- [Recorded information]
+---+

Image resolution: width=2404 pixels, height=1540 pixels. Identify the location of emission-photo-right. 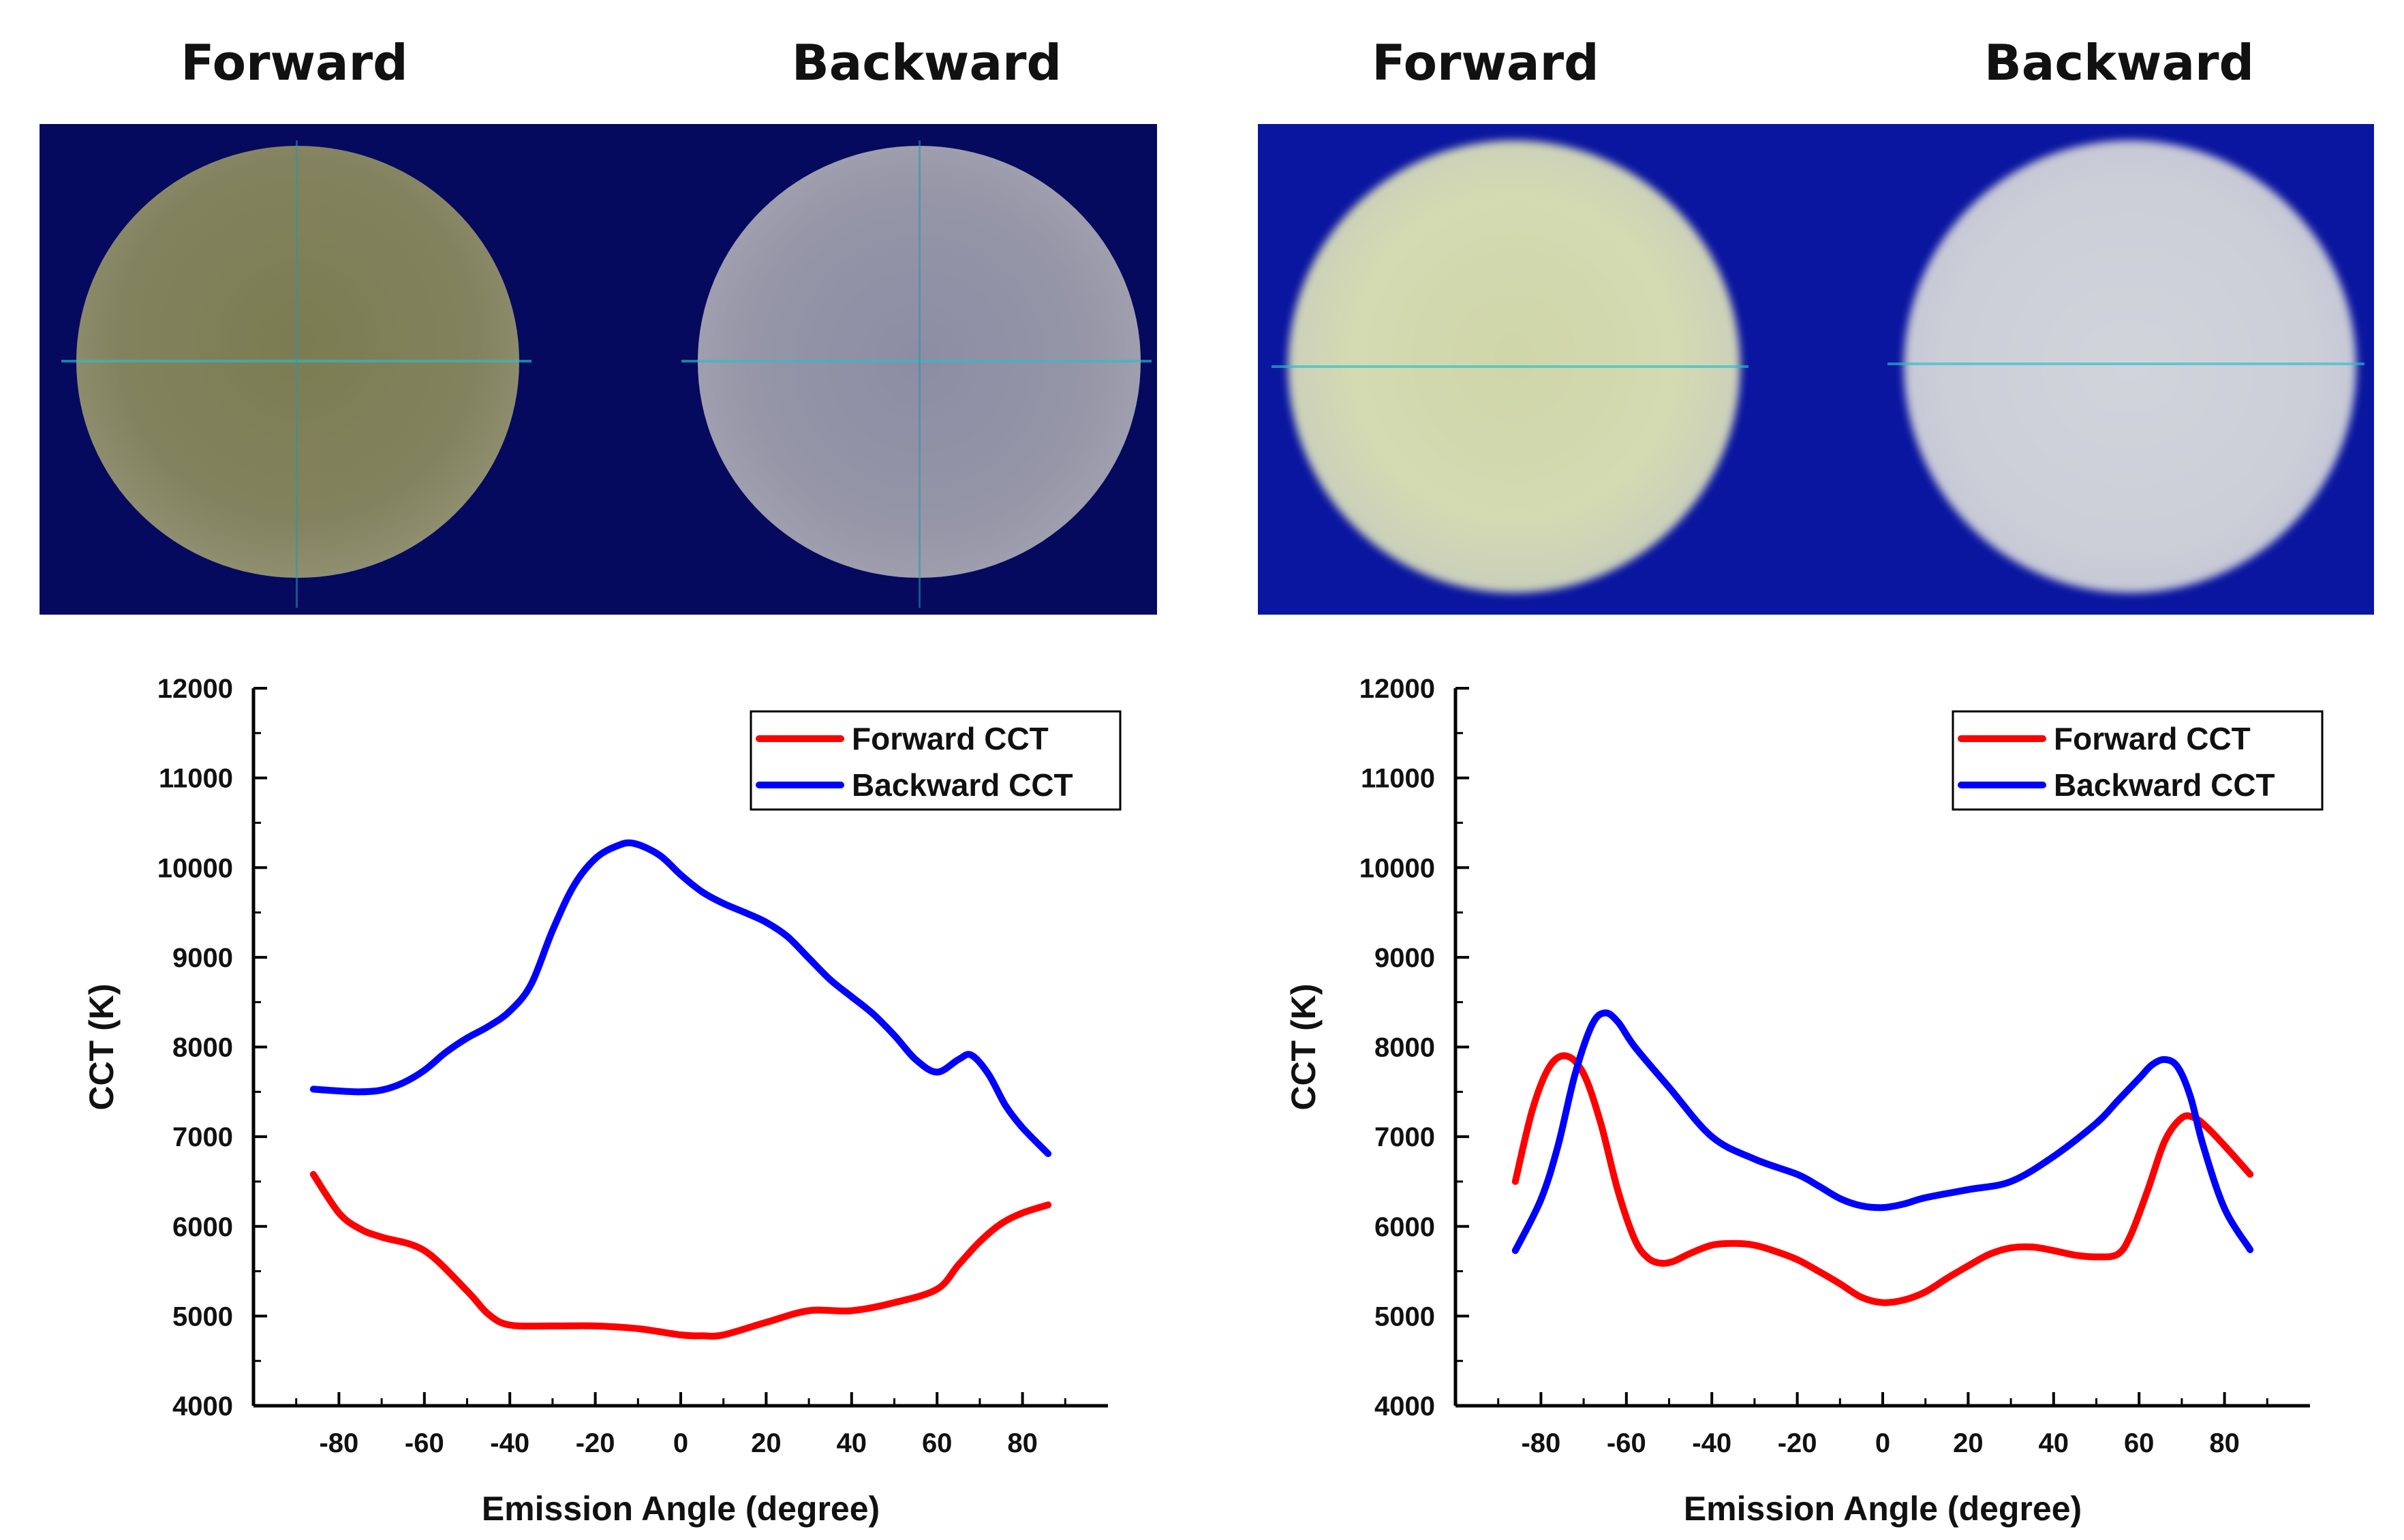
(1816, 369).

+---+

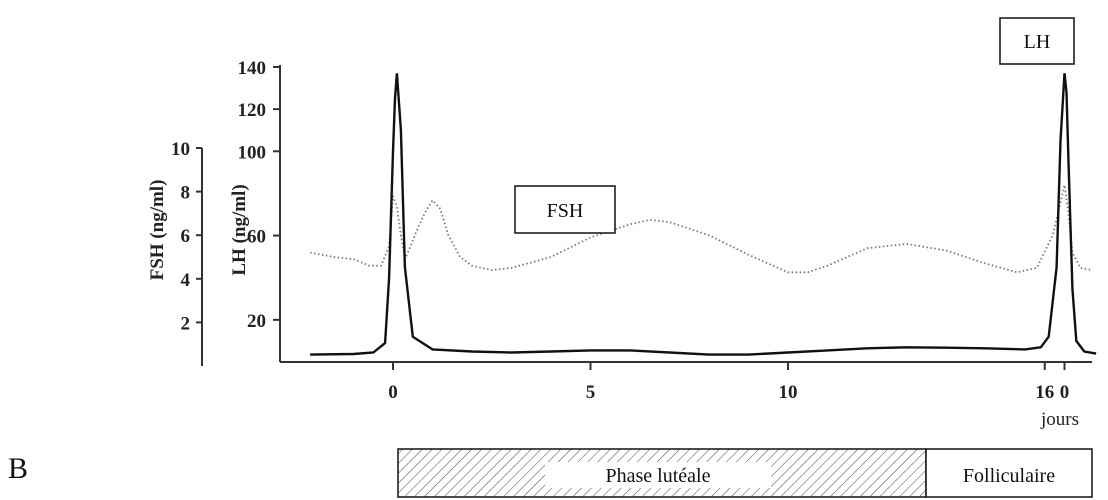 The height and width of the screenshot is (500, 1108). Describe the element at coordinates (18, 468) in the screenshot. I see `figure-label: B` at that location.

+---+

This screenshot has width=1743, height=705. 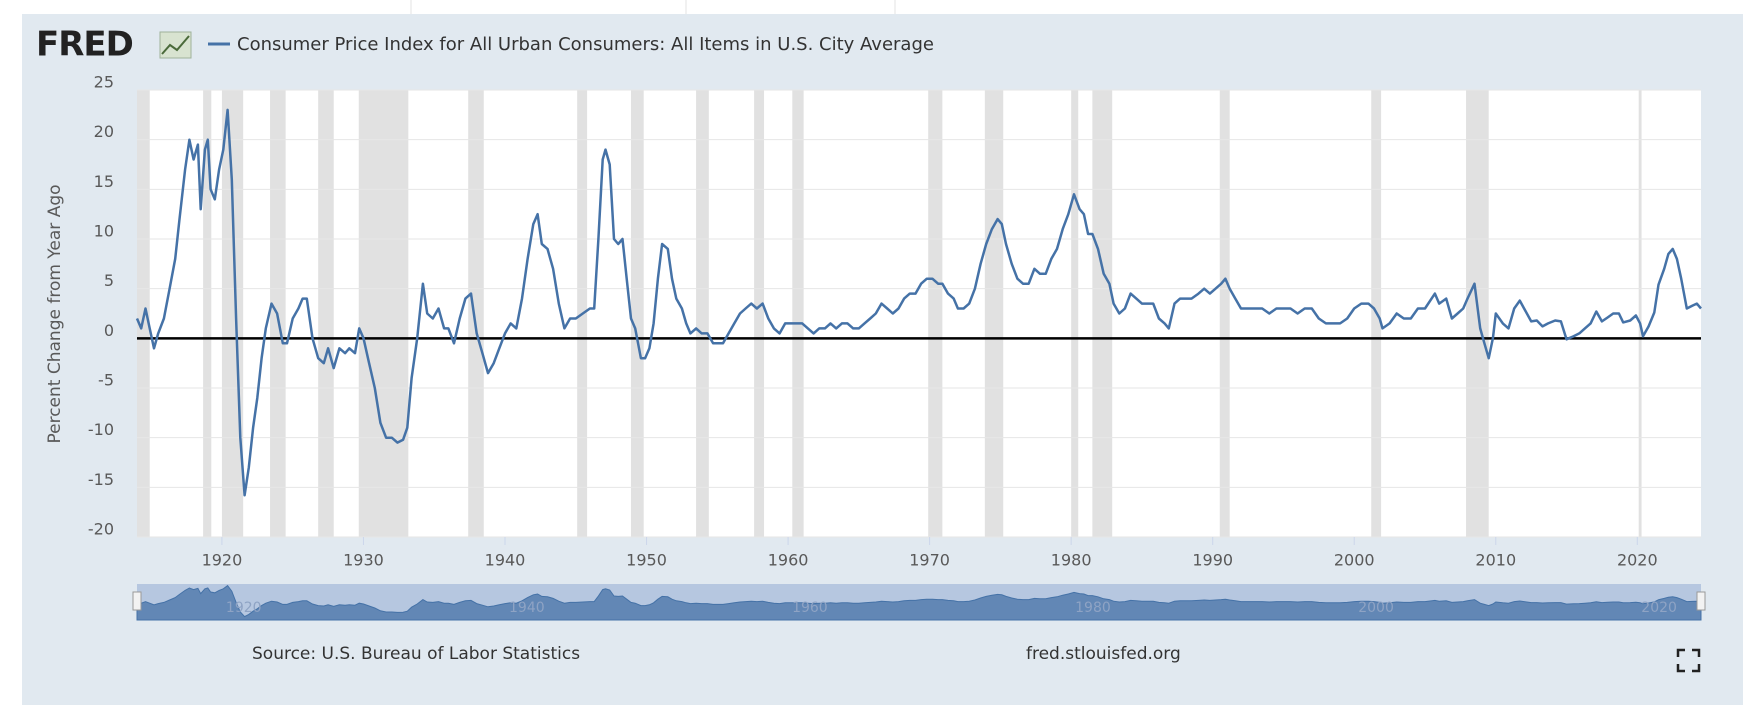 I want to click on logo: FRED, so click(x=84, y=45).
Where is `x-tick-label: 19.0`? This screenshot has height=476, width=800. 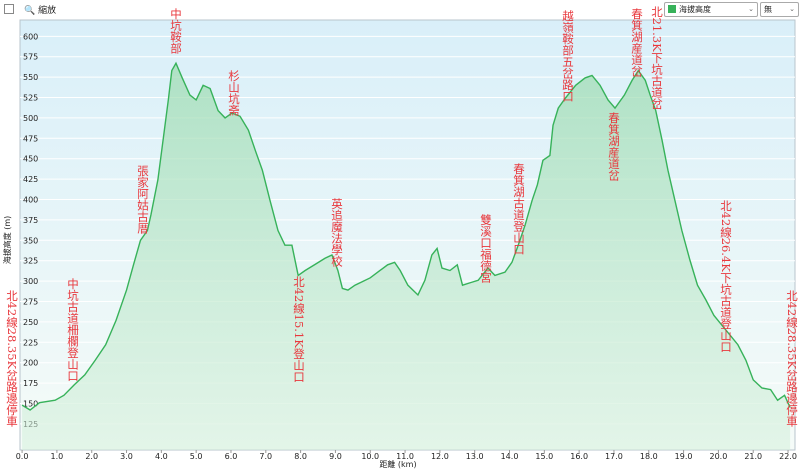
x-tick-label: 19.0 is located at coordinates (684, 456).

+---+

- [Exercise objective] Repeat word for word the stretch of rows from the line containing "Image resolution: width=2404" through the line containing "(1816, 369).", leaving out the pictures.

- [Written response]
Image resolution: width=2404 pixels, height=1540 pixels. Identify the location of emission-photo-right. 
(1816, 369).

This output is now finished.